My hope now is that she'll find a way to live and be happy.
One Year Later
I glance up to the door as the bell chimes, and I watch as Bella enters, followed closely by Edward. They both smile at me and take a seat at the long table by the window. I watch them as they sit close together. Edward can't keep his eyes off her, and I can see the love there. It makes an old man smile.
Since the first day I met Bella, I've known she needed someone in this world. Edward is her someone, which makes him one of my favorite people, by association. As long as he makes her happy, I'm happy.
I think we both have an understanding that when and if the time comes where he no longer makes her happy, he'll have to deal with me. I hope that time never comes.
Bella's laugh fills the small space, and it makes me smile even bigger.
For some reason, she feels indebted to me, but that's not necessary. She owes me nothing. However, I let her feel like she's paying me back by keeping me company one night a week.
"Hey, Mr. Chan," Alice calls out when she walks in the door. Bella's best friend is a spunky one. I like her.
"Mr. Chan, my man," Jasper says, walking up to the counter. "You got the good stuff tonight?" he asks, leaning over my counter.
"I fix you up," I tell him, continuing to stir my pan of vegetables. Jasper loves the hot stuff. When they found out about the pepper sauce I used to put in Edward's soup to teach him a lesson, Jasper asked if I could put it in his all the time.
He's crazy, that one.
A few minutes later, Rosalie walks in with Emmett in tow and Baby Emmy in the carrier.

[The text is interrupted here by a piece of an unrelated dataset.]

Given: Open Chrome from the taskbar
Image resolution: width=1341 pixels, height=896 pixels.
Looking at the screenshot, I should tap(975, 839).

And my restaurant fills with laughter and loud talking. Just the way I like it.
They meet here every Wednesday night. I pretend to work, but most of the time, I watch them, and I'm happy with what I see.
Their friends are all here.
My heart feels full.
Jenny Kate: Well, our dear readers, this is the end. We've enjoyed taking this journey with all of you. It's been quite a ride, with lots of ups and downs, but we hope you enjoyed it!
Jiff: This story was very different for us and it stretched us in ways we weren't expecting so, it really means a lot to us that you stuck with us.